*GIVEN INSTRUCTION*.
Starting at the line containing "Image resolution: width=1077" and stopping after the line containing "will [x=302, y=433].", write out those items again with "bell" swapped for "alert" and everything else left unchanged.

□ □ □ □ □

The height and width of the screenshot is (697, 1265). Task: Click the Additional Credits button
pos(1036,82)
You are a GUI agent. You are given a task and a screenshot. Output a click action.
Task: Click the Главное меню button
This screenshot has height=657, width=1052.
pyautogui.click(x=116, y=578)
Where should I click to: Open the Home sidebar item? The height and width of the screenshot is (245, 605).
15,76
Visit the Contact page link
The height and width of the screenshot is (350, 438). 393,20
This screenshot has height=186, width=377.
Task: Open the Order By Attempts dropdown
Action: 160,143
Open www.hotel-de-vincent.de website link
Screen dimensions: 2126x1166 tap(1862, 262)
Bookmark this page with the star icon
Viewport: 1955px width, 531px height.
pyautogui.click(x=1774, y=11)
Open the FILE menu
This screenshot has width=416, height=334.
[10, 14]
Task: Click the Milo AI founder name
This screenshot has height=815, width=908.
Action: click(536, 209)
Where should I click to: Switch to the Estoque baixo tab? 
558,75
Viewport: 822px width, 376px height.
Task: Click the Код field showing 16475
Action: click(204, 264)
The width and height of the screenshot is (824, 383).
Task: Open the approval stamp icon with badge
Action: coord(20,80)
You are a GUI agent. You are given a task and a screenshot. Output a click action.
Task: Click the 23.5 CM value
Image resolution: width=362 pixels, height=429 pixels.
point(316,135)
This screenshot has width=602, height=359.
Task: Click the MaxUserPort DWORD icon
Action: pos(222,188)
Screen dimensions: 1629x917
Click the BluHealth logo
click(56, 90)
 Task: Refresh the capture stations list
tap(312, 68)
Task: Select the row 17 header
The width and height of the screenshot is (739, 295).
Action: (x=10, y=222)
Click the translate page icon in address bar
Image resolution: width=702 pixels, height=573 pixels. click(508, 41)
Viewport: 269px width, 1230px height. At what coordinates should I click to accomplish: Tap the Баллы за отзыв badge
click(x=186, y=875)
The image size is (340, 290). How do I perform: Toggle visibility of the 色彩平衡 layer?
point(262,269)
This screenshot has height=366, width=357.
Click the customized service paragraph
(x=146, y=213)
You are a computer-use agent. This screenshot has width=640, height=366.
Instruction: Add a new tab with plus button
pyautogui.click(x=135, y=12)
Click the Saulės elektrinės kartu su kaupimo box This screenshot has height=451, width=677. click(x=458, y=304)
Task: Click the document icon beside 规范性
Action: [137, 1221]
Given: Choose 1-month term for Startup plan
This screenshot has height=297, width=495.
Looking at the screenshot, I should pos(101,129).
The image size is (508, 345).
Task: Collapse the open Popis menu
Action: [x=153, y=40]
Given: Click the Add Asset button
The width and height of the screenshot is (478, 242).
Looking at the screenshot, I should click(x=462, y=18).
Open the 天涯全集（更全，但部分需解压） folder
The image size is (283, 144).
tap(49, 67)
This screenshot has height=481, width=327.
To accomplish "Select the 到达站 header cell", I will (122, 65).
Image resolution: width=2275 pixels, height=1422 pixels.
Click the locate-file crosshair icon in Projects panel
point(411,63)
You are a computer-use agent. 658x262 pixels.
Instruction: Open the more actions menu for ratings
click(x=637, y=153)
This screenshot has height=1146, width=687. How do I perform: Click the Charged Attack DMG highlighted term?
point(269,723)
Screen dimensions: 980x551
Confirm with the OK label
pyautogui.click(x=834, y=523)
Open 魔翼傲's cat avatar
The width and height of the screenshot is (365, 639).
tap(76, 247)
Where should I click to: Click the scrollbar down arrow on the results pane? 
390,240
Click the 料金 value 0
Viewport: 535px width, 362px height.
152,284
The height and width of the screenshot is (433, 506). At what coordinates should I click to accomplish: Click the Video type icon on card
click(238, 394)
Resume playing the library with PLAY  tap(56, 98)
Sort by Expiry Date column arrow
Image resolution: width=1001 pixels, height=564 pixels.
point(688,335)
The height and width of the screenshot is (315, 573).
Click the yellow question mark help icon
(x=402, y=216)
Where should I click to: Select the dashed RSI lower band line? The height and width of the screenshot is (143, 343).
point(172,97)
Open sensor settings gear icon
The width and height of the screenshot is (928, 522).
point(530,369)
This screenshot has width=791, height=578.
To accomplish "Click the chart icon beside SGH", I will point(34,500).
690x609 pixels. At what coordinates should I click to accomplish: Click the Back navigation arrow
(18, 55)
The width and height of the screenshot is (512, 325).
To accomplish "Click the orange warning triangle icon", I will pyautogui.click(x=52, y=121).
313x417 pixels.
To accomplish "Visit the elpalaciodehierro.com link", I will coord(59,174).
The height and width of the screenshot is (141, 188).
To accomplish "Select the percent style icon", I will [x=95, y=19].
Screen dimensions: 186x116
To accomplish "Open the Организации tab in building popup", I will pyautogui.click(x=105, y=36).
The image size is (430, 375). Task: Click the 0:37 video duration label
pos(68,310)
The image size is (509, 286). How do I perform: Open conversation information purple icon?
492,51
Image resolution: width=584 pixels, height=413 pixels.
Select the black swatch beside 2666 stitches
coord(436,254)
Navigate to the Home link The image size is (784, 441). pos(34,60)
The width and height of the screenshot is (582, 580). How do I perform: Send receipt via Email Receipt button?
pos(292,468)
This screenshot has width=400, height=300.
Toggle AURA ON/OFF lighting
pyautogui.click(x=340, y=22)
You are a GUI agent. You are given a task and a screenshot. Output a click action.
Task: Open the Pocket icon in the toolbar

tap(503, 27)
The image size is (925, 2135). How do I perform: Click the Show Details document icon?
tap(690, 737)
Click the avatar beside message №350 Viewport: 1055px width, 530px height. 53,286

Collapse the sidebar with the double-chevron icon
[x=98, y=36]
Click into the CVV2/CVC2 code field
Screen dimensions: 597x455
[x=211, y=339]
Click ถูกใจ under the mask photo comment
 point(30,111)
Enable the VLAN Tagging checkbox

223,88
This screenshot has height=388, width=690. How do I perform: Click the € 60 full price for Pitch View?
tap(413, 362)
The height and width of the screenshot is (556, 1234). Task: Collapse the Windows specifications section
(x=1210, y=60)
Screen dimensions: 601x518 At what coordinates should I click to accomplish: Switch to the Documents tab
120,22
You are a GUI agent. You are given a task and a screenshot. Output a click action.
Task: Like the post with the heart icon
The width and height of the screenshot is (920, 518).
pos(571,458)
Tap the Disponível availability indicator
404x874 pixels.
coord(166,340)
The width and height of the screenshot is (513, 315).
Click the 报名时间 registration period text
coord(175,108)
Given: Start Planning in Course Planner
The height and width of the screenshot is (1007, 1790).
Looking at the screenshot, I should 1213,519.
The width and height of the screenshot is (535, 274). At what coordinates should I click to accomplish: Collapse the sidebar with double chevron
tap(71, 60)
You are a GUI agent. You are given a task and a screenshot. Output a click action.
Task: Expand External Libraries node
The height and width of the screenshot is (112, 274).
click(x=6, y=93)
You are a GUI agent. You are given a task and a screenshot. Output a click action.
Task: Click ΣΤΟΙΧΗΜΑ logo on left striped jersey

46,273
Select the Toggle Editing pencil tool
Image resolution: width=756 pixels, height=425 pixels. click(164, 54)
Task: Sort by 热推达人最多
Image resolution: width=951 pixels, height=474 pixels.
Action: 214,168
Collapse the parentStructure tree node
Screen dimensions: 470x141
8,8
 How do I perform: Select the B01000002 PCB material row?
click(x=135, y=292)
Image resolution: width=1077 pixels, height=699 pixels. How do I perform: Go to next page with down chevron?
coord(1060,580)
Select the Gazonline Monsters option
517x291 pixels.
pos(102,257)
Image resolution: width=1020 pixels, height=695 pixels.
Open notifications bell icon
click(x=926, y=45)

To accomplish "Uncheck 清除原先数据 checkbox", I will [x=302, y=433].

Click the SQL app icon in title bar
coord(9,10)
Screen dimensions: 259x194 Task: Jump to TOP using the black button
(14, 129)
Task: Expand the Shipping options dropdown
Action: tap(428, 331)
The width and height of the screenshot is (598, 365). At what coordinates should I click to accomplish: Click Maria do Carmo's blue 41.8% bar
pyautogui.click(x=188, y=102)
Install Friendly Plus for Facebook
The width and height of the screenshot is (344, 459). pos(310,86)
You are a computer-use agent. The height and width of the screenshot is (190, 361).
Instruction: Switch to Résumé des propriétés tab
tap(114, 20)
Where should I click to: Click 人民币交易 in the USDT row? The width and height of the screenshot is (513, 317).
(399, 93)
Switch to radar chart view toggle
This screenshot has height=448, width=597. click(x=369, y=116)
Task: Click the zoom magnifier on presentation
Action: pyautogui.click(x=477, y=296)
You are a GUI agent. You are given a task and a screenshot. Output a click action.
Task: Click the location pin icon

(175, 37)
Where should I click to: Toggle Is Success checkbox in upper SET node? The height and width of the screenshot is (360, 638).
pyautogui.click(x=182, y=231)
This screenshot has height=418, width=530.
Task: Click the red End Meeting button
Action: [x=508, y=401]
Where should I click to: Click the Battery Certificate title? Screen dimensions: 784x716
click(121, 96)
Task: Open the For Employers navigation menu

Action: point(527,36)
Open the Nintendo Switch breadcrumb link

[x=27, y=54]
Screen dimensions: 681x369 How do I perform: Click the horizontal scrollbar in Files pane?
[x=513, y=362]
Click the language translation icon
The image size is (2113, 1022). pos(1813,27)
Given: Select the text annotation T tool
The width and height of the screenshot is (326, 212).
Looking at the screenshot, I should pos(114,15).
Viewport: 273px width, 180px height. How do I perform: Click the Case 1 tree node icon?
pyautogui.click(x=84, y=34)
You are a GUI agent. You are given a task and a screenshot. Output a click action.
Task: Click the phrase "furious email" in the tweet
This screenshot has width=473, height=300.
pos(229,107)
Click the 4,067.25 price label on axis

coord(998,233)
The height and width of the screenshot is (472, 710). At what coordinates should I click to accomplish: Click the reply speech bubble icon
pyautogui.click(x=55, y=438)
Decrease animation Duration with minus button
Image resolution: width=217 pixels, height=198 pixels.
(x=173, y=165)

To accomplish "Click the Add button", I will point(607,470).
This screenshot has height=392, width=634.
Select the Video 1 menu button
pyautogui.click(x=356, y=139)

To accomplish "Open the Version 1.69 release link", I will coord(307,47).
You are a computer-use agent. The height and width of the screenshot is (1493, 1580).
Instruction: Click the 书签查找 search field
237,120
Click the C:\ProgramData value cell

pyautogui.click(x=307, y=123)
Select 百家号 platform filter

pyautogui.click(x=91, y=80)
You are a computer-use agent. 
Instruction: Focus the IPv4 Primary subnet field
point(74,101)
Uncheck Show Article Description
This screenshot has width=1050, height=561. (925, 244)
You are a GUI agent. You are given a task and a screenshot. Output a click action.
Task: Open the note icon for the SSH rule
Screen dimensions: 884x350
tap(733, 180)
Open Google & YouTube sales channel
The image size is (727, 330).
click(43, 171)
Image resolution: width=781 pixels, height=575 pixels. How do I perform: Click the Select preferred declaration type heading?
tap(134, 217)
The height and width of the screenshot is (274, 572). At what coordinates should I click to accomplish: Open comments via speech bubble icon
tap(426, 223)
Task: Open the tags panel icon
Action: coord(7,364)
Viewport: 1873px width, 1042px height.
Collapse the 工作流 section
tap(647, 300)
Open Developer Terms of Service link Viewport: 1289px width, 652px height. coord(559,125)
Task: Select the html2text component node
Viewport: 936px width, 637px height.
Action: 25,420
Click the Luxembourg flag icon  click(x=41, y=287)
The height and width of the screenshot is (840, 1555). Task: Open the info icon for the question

□ □ □ □ □

*RESULT OF THE TASK*.
Image resolution: width=1077 pixels, height=699 pixels. How do I perform: Go to next page with down chevron?
coord(1060,580)
Select the Gazonline Monsters option
517x291 pixels.
pos(102,257)
Image resolution: width=1020 pixels, height=695 pixels.
Open notifications alert icon
click(x=926, y=45)

To accomplish "Uncheck 清除原先数据 checkbox", I will [x=302, y=433].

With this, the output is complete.